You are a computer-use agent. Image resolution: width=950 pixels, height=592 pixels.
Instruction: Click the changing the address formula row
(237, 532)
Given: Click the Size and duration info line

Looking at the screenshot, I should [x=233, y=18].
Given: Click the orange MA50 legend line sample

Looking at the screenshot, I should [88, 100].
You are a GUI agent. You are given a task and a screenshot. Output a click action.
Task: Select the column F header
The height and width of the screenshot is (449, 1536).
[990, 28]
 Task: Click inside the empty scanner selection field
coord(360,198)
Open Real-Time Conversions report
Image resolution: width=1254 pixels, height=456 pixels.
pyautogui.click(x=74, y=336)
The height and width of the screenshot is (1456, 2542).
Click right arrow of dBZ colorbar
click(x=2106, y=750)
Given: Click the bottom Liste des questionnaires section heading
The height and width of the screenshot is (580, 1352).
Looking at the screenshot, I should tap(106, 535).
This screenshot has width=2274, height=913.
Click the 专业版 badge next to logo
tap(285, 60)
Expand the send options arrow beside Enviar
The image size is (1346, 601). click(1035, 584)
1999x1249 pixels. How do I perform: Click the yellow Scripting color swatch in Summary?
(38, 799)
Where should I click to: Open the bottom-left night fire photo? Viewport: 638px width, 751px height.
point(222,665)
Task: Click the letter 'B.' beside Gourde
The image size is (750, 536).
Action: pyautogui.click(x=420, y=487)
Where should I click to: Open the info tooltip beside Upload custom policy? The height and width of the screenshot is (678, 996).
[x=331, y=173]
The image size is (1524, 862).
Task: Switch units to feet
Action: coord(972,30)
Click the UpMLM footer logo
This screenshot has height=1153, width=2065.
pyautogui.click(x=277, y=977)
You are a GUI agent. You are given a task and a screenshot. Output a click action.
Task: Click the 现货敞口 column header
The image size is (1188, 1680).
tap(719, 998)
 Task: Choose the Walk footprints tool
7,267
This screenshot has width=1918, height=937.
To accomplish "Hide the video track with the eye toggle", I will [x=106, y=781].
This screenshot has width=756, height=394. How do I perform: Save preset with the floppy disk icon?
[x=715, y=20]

# # # # #

Your goal: Rewrite the records as a two-column CSV with the headers text and answer, one row per record, starting at the beginning of the records and stopping after the line that contains "Looking at the screenshot, I should [88, 100].". Enclose each field in quotation marks and replace any line breaks with spaces.

Reply:
text,answer
"You are a computer-use agent. Image resolution: width=950 pixels, height=592 pixels. Instruction: Click the changing the address formula row","(237, 532)"
"Given: Click the Size and duration info line","Looking at the screenshot, I should [x=233, y=18]."
"Given: Click the orange MA50 legend line sample","Looking at the screenshot, I should [88, 100]."